ピーマンは、その濃い緑色に反して、カロテノイド(カロテン)を言うほど含んでいません。そうなんです。ピーマンにビタミンA/カロテンが多いと書いている記事は大ウソつきなんです。
少し細かいことを説明すると、体内でビタミンAとして働く様々な成分、例えば、βカロテンやβクリプトキサンチンなどは、体内に吸収された後にレチノール(ビタミンA)に変換されて初めてあなたの細胞が活用できる形になります。
βカロテンの体内吸収率は1/6で、レチノールへ変換されるのはそのうちの50%です。つまり、食品に含まれているβカロテンの12分の1だけが、体内で実際に使える量なんです。
βクリプトキサンチンは、24分の1です。
文部科学省の食品成分表によれば、100gの緑ピーマンのカロテンの量は次の通りです。
- βカロテン・・400μg
- βクリプトキサンチン・・ 3μg
ですから、100gの緑のピーマンが体内でレチノールになる量は、33μg。1日に必要とする量の 4%に過ぎません。
ある食品の可食部100g中に含まれている栄養素が、1日の必要量の10%以上である時、「その栄養素を豊富に含んでいる」と言えると、FDA(米国食品医薬品局)は定めています。
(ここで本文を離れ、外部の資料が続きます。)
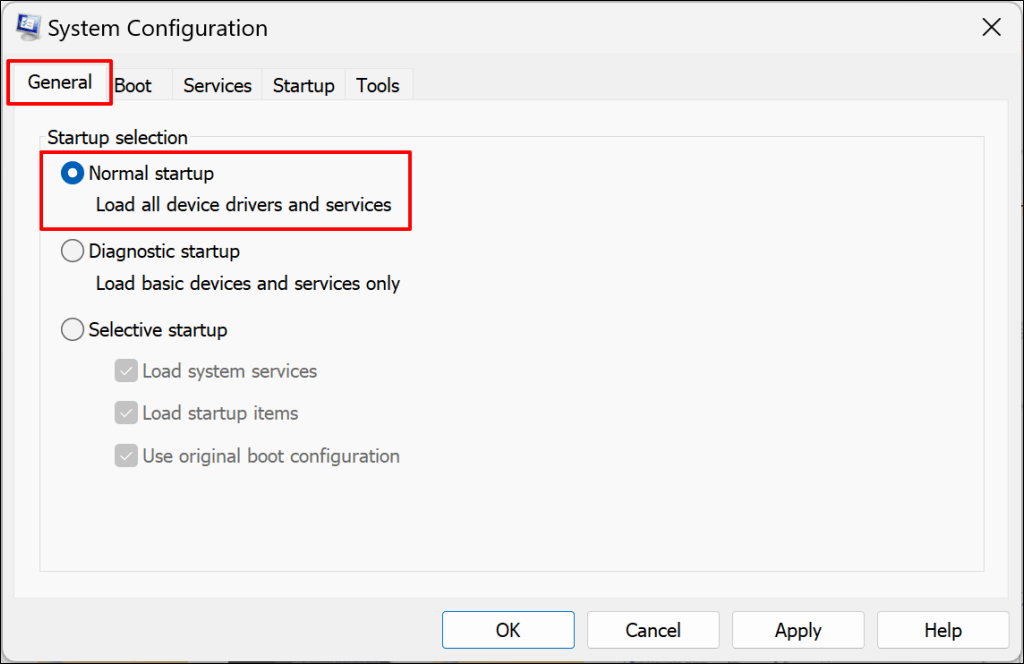Select the Normal startup radio button
Screen dimensions: 1024x664
(72, 174)
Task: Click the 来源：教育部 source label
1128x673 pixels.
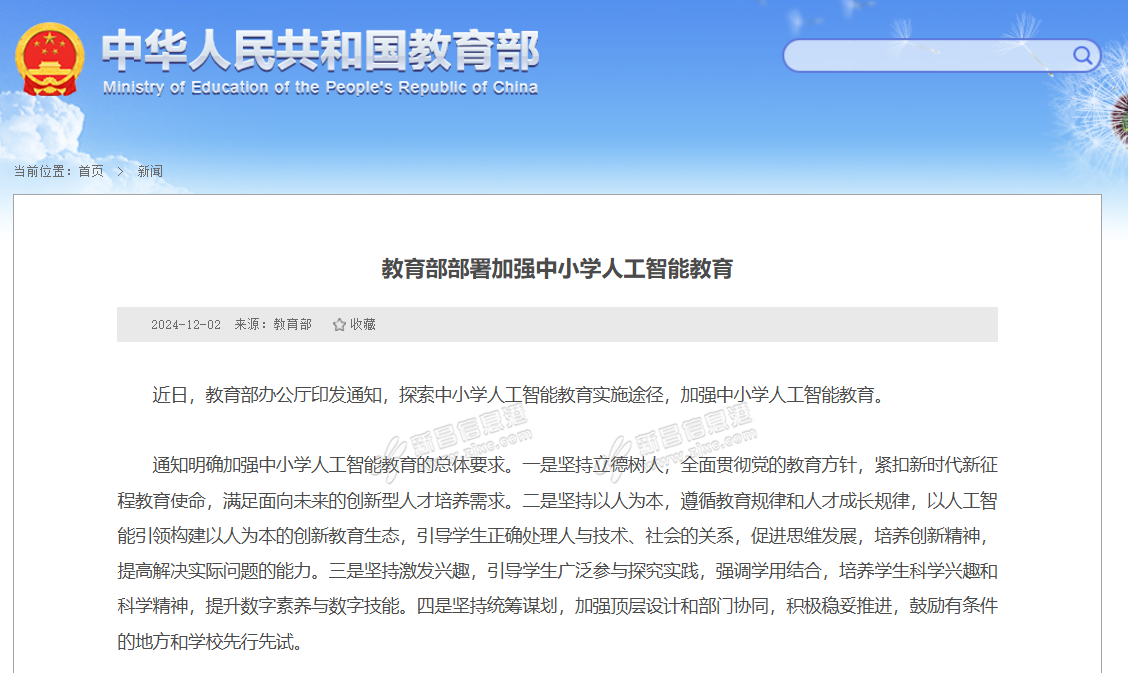Action: coord(273,325)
ですから、ビタミンAを 1日の必要量の4%しか含んでいない緑のピーマンは「ビタミンAが豊富なお野菜」ではないんです。
赤ピーマンはカロテン豊富
一方で、赤ピーマンに含まれているカロテンは次の通りです。
- βカロテン・・940μg
- βクリプトキサンチン・・230μg
レチノール活性当量にすると 88μgです。1日に必要とする量の 11%です。そのため、FDAの基準に照らしても、ビタミンA豊富、カロテンを豊富に含んでいると表現して問題ありません。
緑ピーマンに価値がないわけではありません!
見ために反してカロテンをそれほど含んでいない残念なお野菜の緑ピーマンですが、だからと言って、子供に嫌われて当然の食べる意味のないお野菜ではありません!
今回は、緑ピーマンを正しく理解しましょうという意味合いを込めて、今後期待される新しく発見された効果と共にピーマンの本当の栄養価についてお伝えします。
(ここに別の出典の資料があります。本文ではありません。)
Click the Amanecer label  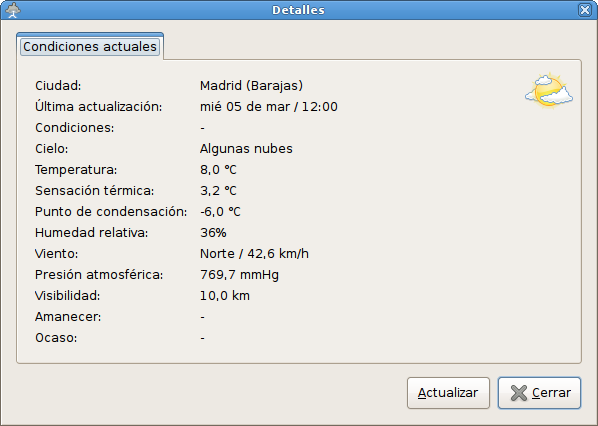tap(68, 317)
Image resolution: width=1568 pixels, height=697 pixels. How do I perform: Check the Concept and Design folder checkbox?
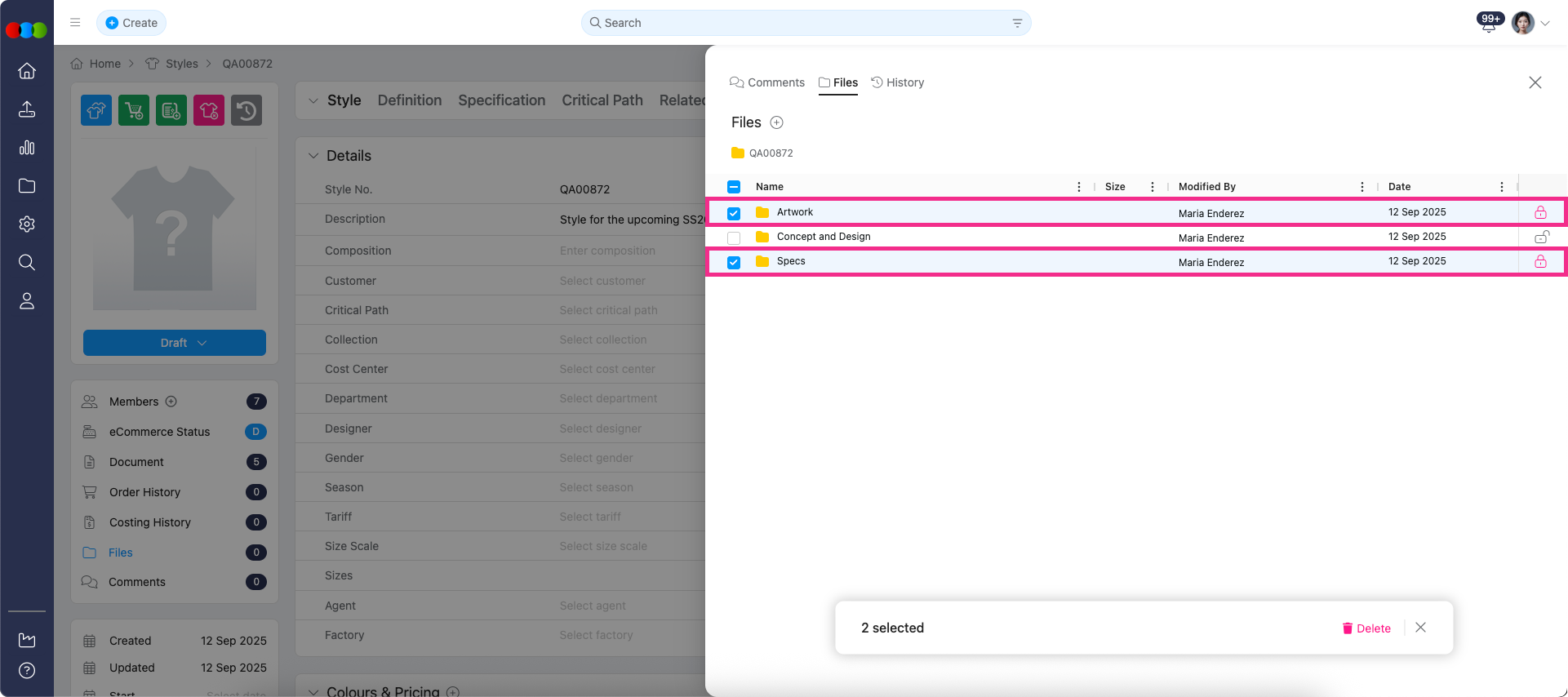point(734,238)
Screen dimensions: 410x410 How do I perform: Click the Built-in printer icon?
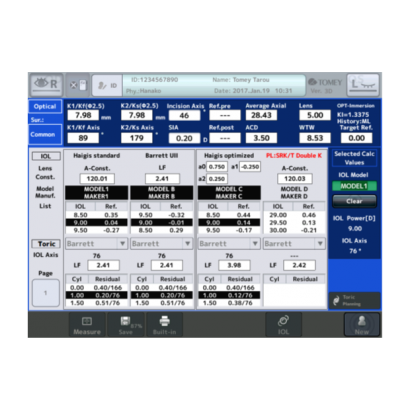[x=164, y=325]
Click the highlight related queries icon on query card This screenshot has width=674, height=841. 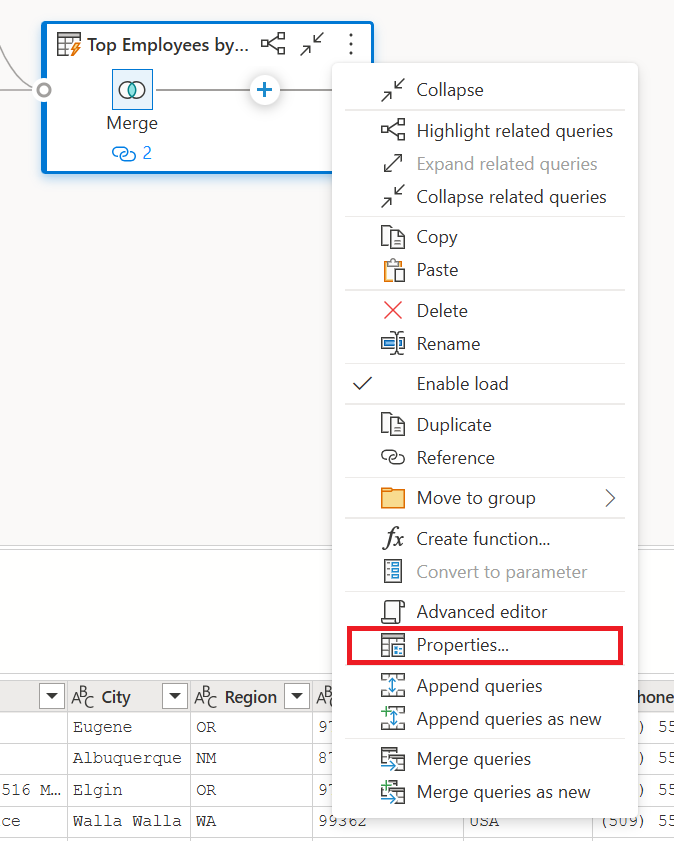coord(273,44)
なお、裏付けとなっている研究論文は、最後に参考文献として一覧にしています。
と、その前に
ピーマンは加熱してから食べた方が良い
ピーマンの旬は、6月~8月の夏のお野菜です。
ピーマンはナイトシェード
ピーマンは、ナイトシェードと呼ばれる、夜に成長する夜行性のお野菜です。トマトやナスと同じ仲間です。
夜行性のお野菜は、レクチンと呼ばれる成分を多く持っているため、火を通してから食べると良いのです。その詳しい理由は、『レクチン』をご確認ください。
ピーマンのビタミンCは加熱に強い
ピーマンには、ヘスペリジンというフラボノイドとルテインが含まれており、それらが結合してビタミンCを保護していることが分っています。
そのため、ピーマンのビタミンCは熱に強いのです。
また、ピーマンには抗酸化ビタミンであるビタミンEも多いことから、加熱による酸化ストレスにも強いお野菜と言えます。
悪玉コレステロールが効果的に下がる
胆汁酸の合成力が強いは、悪玉コレステロールを低下させ、がんの発症リスクを低下させる効果があることが明らかにされています。
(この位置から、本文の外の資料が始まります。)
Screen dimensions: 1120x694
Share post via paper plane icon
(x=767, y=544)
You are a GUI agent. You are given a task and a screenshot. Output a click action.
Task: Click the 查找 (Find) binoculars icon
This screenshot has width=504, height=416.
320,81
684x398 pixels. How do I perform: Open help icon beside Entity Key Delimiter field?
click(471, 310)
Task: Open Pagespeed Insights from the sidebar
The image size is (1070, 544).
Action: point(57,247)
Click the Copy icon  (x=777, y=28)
胆汁酸の合成力を、コレステロール低下薬で比較すると、
- コラードグリーンとケールとからし菜: 13%
- ブロッコリー: 10%
- 芽キャベツとホウレン草: 8%
- 緑ピーマン: 7%
- キャベツ: 5%
の順です。
これらの野菜を蒸したところ、胆汁酸の合成力が更に上昇したことが報告されています。
つまり、コレステロールを低下させたいのであれば、これらのお野菜を生でサラダで食べるのではなく、蒸してから食べるようにするとより効果的ということになりますね。
ピーマンは大人の女性の救世主になるかも?
抗がん作用に期待膨らむ
緑のピーマンには、抗がん作用をもつ特殊な多糖類(ポリサッカライド)が含まれていることが発見されています。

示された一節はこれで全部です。